Text block:
--------

Death toll rises as violence escalates between Israel, Hamas
The rockets were aimed at various Israeli cities, including Jerusalem and Tel Aviv, with some striking multiple homes as well as a school, a hospital and a bus, according to the IDF.
Hamas, claiming to be defending Jerusalem, has said that Israel bears responsibility. The group aims to establish an independent Palestinian state that includes parts of modern-day Israel.
“It’s the Israeli occupation that set Jerusalem on fire, and the flames reached Gaza,” Hamas’ exiled leader, Ismail Haniyeh, said in a televised address earlier this week
Meanwhile, Israeli airstrikes have hit more than 650 terror targets in the Gaza Strip, according to the Israeli military, including rocket launch sites, attack tunnels and three high-rise buildings that Israeli officials said were used by Hamas. The IDF said it warned civilians to evacuate before striking the targets.
The IDF said Thursday that it was calling up some 9,000 reservists. As Israeli troops began amassing at the Gaza frontier that night, the IDF ordered all Israelis living at the border to go into their safe rooms and remain there until further notice.

--------

Data excerpt:
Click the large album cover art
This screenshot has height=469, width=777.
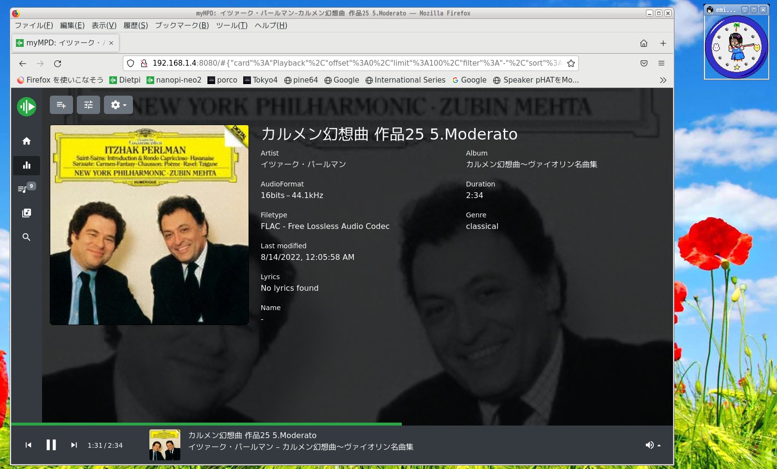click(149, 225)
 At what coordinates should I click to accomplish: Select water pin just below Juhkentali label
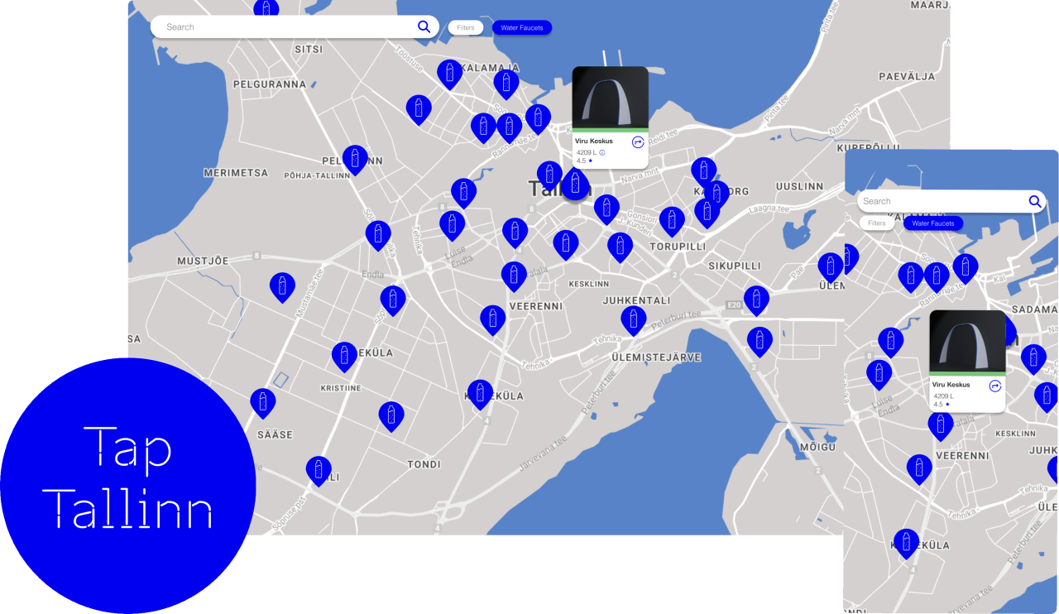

--------

What to work on:
A. Could you reproduce the part of the Israel–Hamas article starting with "The IDF said Thursday" and going on through "until further notice."?
B. Using the Israel–Hamas article, answer each of these:
(i) How many reservists did the IDF say on Thursday it was calling up?
(ii) According to the Israeli military, how many terror targets have Israeli airstrikes hit in the Gaza Strip?
(iii) Who is named as Hamas' exiled leader?

Solutions to the tasks:
A.
The IDF said Thursday that it was calling up some 9,000 reservists. As Israeli troops began amassing at the Gaza frontier that night, the IDF ordered all Israelis living at the border to go into their safe rooms and remain there until further notice.

B.
(i) Some 9,000 reservists.
(ii) More than 650.
(iii) Ismail Haniyeh.